Just this past week, we’ve spotted the harlequin ducks on the creek, within a week of the time they show up every year – shortly after the sandhill crane migration has moved further north. Friends on Haida Gwaii report seeing over 200 of the ducks just offshore from Sandspit. Why some choose mountain streams and others stay on the coast is a mystery. Maybe for the same reasons some of us leave the salt chuck and head for the mountains.
I wrote this post for my Say The Names blog back in May, 2012 and thought I’d share it here.
We’ve been out looking for a couple of weeks now, wandering the edges of the creek, noting the rise and fall of the water, the muddy and nutrient foam tricking our eyes into seeing ducks bobbing in the back eddies.
This morning, just across from a small viewing platform in Driftwood Canyon Provincial Park, we saw the usual three: two males and a female. We stood high up on one bank of the creek; they hopped up onto rocks on the other side and we all had a good look at each other.
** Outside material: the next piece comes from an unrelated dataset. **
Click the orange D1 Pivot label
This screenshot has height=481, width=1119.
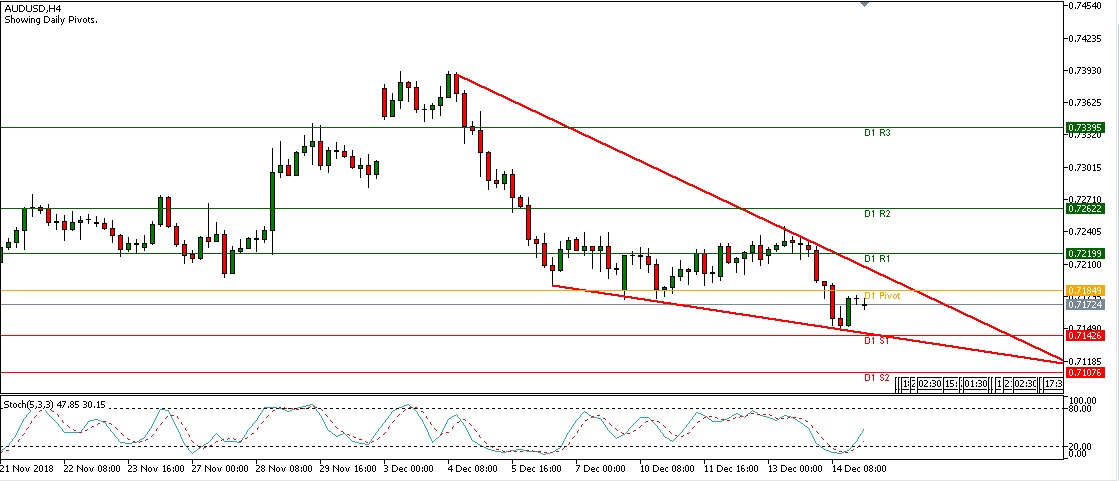[882, 296]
There’s a fascinating Species at Risk Study
that outlines their use of creeks for breeding – they tend to form long-term bonds and the females will take up to four years to reach reproductive maturity. Having clear, fast-flowing streams seems to be essential to their survival because they feed on the “invertebrates in the substrate” – i.e. all the little creatures wriggling around in creek gravel. Dippers eat from the same table.
They are both markers of the ways in which home is one specific and familiar place connected to the greater world in ways we barely comprehend.